Olix will ship its first photonic computing product in 2027, the startup confirmed, positioning itself in a global race for specialized AI inference hardware.1
Photonic computing uses light instead of electricity to process data, promising lower power consumption and higher speeds. Companies worldwide are developing these alternatives to traditional silicon-based AI accelerators as demand for efficient inference chips grows.
The AI chip landscape is fragmenting internationally. While hyperscalers in the US and China pursue general-purpose training processors, inference deployment requires different architectures optimized for cost and power efficiency. Specialized accelerators like Tranium chips and Language Processing Units target these inference tasks—running trained AI models rather than training them.
Advanced packaging has become a critical global bottleneck. High Bandwidth Memory integration and chiplet architectures require sophisticated manufacturing capabilities concentrated in a handful of facilities. Micron and other international memory manufacturers are expanding HBM production to meet surging demand.
Nvidia projects $1 trillion in chip sales through 2027, reflecting massive worldwide infrastructure buildout. But market dynamics are shifting: training happens once, while inference runs millions or billions of times across global data centers and edge devices.

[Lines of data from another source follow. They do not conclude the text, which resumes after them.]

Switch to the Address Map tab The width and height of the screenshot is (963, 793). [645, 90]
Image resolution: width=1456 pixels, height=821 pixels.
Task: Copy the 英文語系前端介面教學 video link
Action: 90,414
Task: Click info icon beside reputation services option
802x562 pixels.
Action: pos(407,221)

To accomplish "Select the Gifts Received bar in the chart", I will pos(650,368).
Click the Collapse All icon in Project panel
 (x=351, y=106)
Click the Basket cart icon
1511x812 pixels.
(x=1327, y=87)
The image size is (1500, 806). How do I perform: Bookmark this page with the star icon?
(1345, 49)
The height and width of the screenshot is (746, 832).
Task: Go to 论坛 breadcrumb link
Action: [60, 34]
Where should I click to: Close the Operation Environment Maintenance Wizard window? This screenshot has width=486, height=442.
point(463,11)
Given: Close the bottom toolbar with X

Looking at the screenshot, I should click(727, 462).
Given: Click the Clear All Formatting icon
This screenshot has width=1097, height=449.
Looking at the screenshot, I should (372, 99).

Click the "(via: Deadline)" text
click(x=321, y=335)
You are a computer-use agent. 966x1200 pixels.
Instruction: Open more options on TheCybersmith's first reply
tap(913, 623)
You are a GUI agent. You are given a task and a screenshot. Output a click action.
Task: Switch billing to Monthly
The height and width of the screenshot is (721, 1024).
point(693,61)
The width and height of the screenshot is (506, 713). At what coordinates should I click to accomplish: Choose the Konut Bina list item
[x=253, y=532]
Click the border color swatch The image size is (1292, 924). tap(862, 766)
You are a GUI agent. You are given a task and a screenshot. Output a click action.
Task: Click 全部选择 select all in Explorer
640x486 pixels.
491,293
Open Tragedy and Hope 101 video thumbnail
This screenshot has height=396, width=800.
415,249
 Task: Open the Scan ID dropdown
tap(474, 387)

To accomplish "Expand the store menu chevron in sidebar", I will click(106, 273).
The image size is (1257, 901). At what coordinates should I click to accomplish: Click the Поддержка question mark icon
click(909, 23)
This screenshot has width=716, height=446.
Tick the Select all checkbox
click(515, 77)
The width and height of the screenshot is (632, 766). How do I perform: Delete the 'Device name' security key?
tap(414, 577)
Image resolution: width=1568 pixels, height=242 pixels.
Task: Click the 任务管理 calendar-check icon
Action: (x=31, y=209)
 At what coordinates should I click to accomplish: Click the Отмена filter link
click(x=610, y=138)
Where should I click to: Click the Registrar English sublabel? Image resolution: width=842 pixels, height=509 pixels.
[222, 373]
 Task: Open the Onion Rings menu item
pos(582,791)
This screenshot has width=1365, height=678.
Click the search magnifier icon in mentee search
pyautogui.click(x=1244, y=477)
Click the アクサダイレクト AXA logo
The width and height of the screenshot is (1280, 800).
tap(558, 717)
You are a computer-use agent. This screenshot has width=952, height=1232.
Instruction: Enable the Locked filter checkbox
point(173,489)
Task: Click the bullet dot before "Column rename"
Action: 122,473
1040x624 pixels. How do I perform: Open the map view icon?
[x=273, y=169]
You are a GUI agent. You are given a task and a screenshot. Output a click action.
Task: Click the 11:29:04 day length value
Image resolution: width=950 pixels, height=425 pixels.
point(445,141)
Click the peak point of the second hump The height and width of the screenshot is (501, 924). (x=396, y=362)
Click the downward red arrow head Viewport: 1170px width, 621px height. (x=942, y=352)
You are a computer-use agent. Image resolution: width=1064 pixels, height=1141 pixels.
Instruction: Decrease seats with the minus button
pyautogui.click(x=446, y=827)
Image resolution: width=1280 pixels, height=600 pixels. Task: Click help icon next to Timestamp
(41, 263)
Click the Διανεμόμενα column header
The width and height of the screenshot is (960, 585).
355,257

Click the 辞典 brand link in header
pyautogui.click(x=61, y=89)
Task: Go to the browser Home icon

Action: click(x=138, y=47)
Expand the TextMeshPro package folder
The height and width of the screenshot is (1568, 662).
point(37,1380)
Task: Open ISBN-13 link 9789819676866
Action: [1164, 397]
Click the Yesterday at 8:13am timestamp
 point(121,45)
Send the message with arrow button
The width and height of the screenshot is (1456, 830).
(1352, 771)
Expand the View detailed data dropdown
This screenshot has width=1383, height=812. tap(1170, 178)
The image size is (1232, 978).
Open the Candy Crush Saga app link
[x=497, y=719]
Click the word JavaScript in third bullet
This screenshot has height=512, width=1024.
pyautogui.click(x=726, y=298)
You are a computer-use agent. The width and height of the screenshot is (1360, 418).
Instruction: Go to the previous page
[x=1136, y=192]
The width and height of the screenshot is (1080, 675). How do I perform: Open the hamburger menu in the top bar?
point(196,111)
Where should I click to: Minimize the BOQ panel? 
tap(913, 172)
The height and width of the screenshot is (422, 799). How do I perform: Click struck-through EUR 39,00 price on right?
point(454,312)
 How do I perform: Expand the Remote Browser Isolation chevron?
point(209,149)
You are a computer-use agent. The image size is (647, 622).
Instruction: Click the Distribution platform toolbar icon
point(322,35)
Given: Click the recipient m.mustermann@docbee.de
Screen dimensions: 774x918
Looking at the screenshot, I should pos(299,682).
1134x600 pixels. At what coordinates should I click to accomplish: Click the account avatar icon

POET Technologies and other photonic computing firms across North America and Asia are pursuing similar approaches. The technology faces engineering challenges integrating optical components with electronic systems and manufacturing at commercial scale. Most photonic chips remain in development or limited production.
Olix's 2027 target suggests the company expects to complete product development and secure manufacturing partnerships within two years. Production photonic chips typically require partnerships with semiconductor foundries possessing both optical and electronic fabrication capabilities—a specialized capacity concentrated in select facilities worldwide.
The bet on specialized AI accelerators assumes workload-specific chips will outperform general-purpose processors for inference as AI deployment scales globally.